| Alıntı |
Bidatler konusu dinin mühim konularındandır. Bundan olacak ki Allah Resûlü (sav) pek çok hadisinde sünnetine ittibaya teşvik etmiş, dinde yenilik çıkaran insanları ise şiddetle kınamış ve amellerinin kabul edilmeyeceğini belirmiştir. Sahabe, Allah Resûlü’nden (sav) bu şer’i hassasiyeti almış ve özenle muhafaza etmiştir. Dine yeniliklerin dâhil edilmesine müsaade etmeyip sünnetin müdafaası noktasında hakikaten güzel bir örneklik sergilemişlerdir. Allah (cc) onlardan razı olsun.
Sahabeden sonraki her kuşakta/nesilde sünnet hassasiyeti giderek azalmış, bidatler yaygınlık kazanmaya başlamıştır. Bidat ehli olan insanlar giderek daha fazla değer görmüştür. Sünnetler bidat, bidatler sünnet olarak kabul edilmiştir. Bu vahim tablo yalnızca bizim ortaya koyduğumuz acizane bir tespit değil, sahabe de dâhil olmak üzere ilim adamlarının farklı vesilelerle değindikleri ciddi bir problemdir:
Enes ibni Malik (ra) şöyle demiştir:
“ ‘Şayet bir kimse ilk selefin yaşadığı döneme (yani Peygamberin zamanı) yetişmiş olsa, sonra da bugüne gelse, İslam’dan hiçbir şeyi tanıyamaz.
Sonra Enes elini şakağına koydu ve ‘Sadece şu kıldığınız namaz hariç (bu ameliniz Nebi’ninkine benziyor.)’ dedi.’
Sehl ibni Malik (ra) babasının şöyle dediğini rivayet etmiştir:
‘Namaza çağrıdan başka, insanların yaptıklarını gördüğüm şeylerden hiçbirisini tanımıyorum.’ ”[5]
Ebu’d Derda’nın (ra) şöyle dediği nakledilir:
“ ‘Eğer Resûlullah (sav) şimdi çıkıp gelse, aranızda kendisinin ve dostlarının amelinden sadece namazı bulurdu.’
Bu sözlere Evzai, ‘Acaba Ebu’d Derda bu günü görseydi ne derdi?’ ilavesini yaparken İsa ibni Yunus da, ‘Ya Evzai bu güne yetişseydi acaba nasıl değerlendirirdi?’ demiştir.”[6]
Biz de diyoruz ki; Acaba Allah Resûlü, Ebu Derda ve Evzai günümüzü görmüş olsalardı nasıl değerlendirirlerdi? Üzerinde düşünülmesi gereken önemli bir soru.

| Alıştırma Yönergesi |
Bidatler konulu metinden "Sahabeden sonraki her" ifadesiyle başlayıp "hiçbir şeyi tanıyamaz." ifadesiyle biten bölümü hiçbir değişiklik yapmadan yazın.

[Metin ve öğeleri bulmaya yönelik girdiler]
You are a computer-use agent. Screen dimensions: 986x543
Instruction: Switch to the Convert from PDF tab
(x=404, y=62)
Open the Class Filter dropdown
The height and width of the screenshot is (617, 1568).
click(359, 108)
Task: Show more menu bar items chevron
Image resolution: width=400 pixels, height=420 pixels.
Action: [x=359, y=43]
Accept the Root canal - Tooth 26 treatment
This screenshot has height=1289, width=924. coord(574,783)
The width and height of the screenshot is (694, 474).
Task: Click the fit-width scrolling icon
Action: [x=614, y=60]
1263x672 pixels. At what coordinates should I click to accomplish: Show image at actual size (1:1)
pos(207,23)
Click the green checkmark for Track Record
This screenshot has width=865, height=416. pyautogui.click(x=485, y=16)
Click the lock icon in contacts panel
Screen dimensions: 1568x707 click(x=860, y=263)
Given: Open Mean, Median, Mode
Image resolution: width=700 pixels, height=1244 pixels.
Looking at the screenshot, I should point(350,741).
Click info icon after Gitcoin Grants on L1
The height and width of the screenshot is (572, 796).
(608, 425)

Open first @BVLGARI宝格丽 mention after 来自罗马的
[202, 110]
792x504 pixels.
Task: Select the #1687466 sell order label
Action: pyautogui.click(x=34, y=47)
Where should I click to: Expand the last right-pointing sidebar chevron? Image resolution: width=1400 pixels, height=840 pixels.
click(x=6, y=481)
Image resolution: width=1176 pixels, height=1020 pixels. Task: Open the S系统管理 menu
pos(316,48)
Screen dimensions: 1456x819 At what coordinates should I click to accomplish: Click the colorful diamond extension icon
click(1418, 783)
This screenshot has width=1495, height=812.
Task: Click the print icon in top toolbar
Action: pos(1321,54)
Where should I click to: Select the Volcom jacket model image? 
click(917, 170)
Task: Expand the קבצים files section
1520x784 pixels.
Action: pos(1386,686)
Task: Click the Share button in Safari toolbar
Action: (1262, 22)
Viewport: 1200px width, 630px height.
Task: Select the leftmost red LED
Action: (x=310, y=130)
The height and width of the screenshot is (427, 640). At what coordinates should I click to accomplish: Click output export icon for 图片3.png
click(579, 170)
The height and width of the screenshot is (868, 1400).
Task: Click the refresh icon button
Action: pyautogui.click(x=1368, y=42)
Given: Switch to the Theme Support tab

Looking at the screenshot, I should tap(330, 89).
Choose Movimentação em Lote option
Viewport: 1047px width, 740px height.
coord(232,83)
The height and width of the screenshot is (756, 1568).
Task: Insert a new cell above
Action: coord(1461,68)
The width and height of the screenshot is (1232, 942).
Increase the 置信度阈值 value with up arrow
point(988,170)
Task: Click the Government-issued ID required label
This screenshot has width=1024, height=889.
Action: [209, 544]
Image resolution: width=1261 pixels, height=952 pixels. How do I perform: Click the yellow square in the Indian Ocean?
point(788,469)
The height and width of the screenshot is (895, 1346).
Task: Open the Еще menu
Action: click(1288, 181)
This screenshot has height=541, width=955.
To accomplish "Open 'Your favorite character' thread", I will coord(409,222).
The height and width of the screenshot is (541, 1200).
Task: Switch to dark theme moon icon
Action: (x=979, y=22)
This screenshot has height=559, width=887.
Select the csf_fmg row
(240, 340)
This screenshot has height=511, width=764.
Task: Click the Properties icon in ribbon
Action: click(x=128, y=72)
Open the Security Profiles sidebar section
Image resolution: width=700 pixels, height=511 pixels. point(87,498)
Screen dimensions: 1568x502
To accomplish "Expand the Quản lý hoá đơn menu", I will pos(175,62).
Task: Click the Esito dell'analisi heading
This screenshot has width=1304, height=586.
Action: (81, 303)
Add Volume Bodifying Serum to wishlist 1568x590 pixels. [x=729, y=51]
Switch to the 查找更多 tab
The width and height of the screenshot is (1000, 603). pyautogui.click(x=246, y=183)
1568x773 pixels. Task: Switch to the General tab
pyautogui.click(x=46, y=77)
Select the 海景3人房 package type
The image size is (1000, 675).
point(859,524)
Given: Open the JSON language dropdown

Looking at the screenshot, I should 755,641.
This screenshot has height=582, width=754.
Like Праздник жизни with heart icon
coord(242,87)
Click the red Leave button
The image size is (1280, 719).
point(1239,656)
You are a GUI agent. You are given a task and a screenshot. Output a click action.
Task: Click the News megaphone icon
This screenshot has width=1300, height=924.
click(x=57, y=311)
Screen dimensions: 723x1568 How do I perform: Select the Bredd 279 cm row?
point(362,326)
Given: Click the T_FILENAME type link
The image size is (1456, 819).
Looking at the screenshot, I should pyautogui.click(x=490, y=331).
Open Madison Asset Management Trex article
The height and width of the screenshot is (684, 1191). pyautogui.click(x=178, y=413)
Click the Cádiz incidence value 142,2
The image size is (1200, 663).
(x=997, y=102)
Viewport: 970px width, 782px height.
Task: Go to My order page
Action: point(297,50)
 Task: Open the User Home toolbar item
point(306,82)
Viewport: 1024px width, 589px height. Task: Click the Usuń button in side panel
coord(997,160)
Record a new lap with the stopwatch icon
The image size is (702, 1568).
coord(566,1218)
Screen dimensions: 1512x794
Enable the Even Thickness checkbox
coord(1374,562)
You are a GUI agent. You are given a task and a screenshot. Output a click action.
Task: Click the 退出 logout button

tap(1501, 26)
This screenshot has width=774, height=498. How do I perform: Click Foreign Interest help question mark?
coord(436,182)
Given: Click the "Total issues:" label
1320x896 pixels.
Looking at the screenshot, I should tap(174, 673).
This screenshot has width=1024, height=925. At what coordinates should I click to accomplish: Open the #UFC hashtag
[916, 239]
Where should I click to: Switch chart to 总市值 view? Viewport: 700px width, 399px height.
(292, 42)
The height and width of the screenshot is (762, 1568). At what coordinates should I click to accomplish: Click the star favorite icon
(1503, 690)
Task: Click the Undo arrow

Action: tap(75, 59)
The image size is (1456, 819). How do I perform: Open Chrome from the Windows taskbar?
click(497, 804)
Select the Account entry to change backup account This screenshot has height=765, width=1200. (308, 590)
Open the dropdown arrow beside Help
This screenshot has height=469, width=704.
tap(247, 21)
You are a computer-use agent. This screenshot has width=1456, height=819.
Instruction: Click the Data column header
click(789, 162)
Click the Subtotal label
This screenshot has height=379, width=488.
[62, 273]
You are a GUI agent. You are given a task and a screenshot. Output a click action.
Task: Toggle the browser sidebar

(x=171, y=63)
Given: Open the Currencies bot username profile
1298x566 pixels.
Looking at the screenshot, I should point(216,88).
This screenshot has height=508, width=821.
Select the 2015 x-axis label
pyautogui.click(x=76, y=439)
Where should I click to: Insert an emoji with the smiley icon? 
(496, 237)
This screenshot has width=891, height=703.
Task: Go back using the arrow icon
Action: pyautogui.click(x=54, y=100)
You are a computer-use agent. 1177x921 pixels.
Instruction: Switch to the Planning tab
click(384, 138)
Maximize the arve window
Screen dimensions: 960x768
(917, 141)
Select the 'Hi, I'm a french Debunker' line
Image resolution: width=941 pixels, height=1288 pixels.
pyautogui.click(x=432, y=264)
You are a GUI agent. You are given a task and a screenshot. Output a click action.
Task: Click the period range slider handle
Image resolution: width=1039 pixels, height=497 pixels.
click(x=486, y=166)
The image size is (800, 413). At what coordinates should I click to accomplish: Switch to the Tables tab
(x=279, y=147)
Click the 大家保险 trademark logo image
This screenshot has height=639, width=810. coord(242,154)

| Yanıt |
Sahabeden sonraki her kuşakta/nesilde sünnet hassasiyeti giderek azalmış, bidatler yaygınlık kazanmaya başlamıştır. Bidat ehli olan insanlar giderek daha fazla değer görmüştür. Sünnetler bidat, bidatler sünnet olarak kabul edilmiştir. Bu vahim tablo yalnızca bizim ortaya koyduğumuz acizane bir tespit değil, sahabe de dâhil olmak üzere ilim adamlarının farklı vesilelerle değindikleri ciddi bir problemdir:
Enes ibni Malik (ra) şöyle demiştir:
“ ‘Şayet bir kimse ilk selefin yaşadığı döneme (yani Peygamberin zamanı) yetişmiş olsa, sonra da bugüne gelse, İslam’dan hiçbir şeyi tanıyamaz.